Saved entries

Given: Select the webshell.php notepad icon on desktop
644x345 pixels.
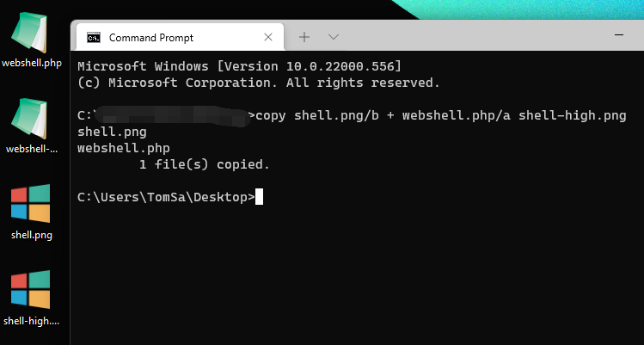Looking at the screenshot, I should [x=29, y=33].
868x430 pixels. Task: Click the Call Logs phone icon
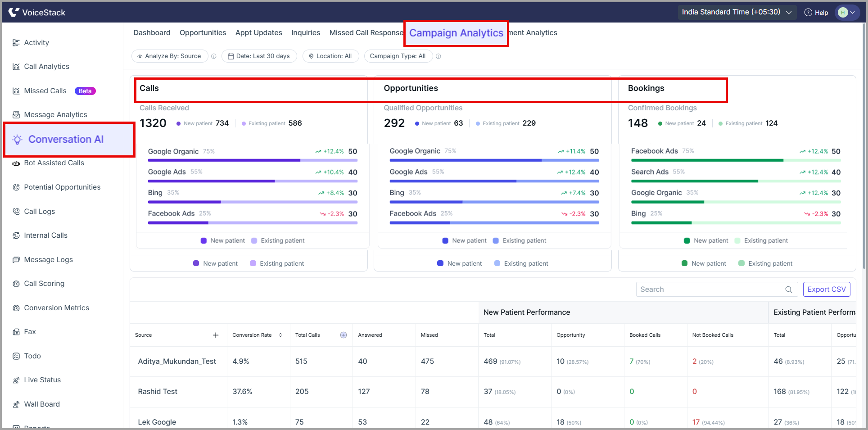click(x=16, y=212)
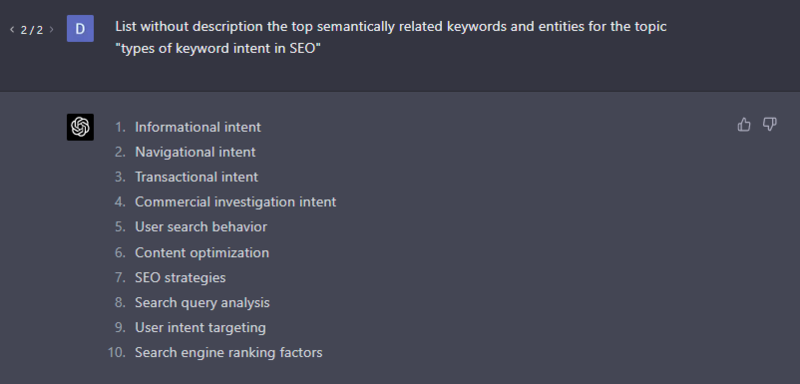This screenshot has height=384, width=800.
Task: Select the Navigational intent list item
Action: click(195, 152)
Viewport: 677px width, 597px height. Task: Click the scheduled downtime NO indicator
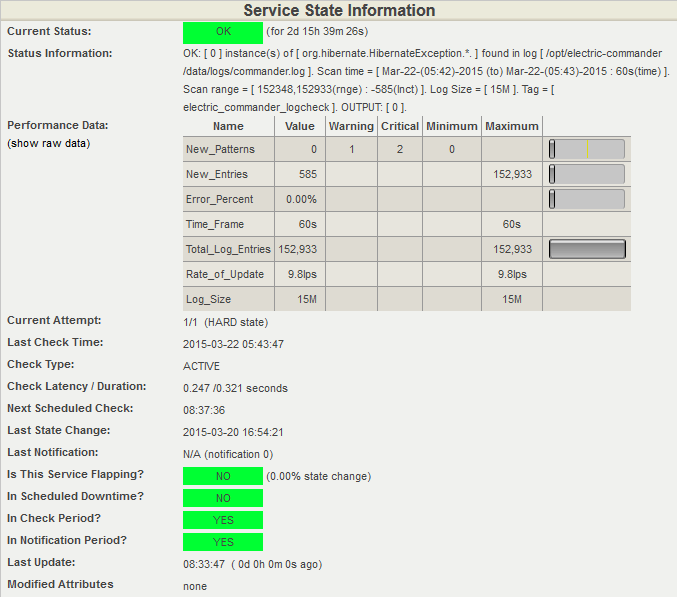[x=222, y=498]
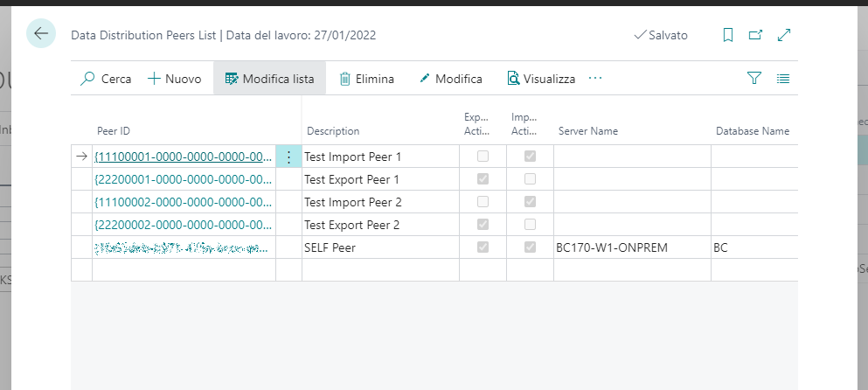The height and width of the screenshot is (390, 868).
Task: Open the {22200002-0000... peer link
Action: [x=184, y=225]
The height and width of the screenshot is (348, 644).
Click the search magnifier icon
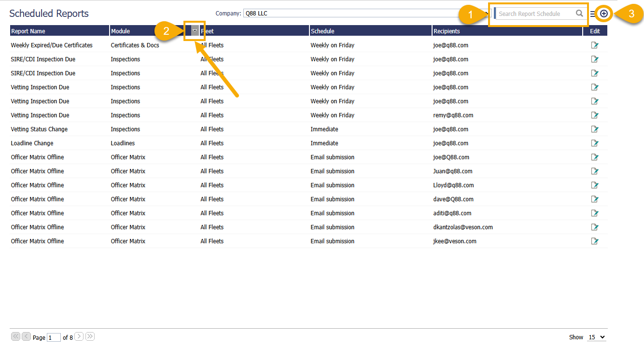pos(579,14)
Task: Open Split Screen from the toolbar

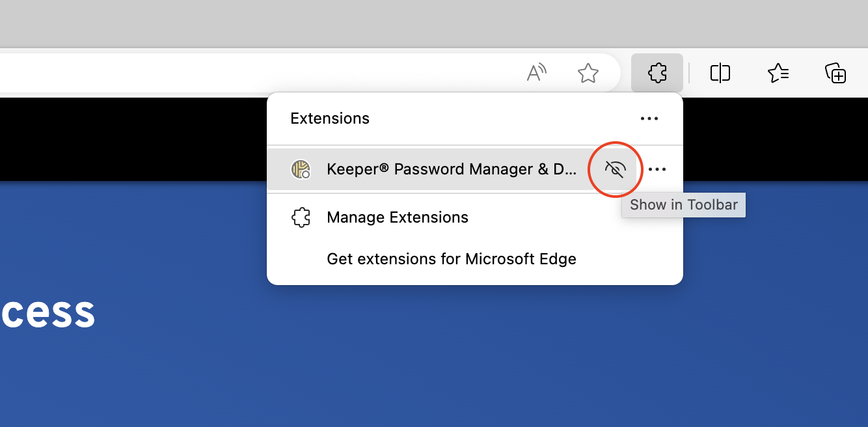Action: coord(720,73)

Your goal => What is needed is an exact copy of the lines from the line with "644x345 pixels." to the end of the data above, both included, without any pictures.

Solution for this task =>
644x345 pixels.
Looking at the screenshot, I should [x=29, y=33].
868x430 pixels. Task: Click the Call Logs phone icon
click(x=16, y=212)
This screenshot has height=384, width=800.
Task: Select the Navigational intent list item
Action: click(195, 152)
Viewport: 677px width, 597px height. Task: Click the scheduled downtime NO indicator
[x=222, y=498]
The height and width of the screenshot is (390, 868).
Task: Open the {22200002-0000... peer link
Action: [x=184, y=225]
The height and width of the screenshot is (348, 644).
Click the search magnifier icon
pos(579,14)
Task: Open Split Screen from the toolbar

Action: coord(720,73)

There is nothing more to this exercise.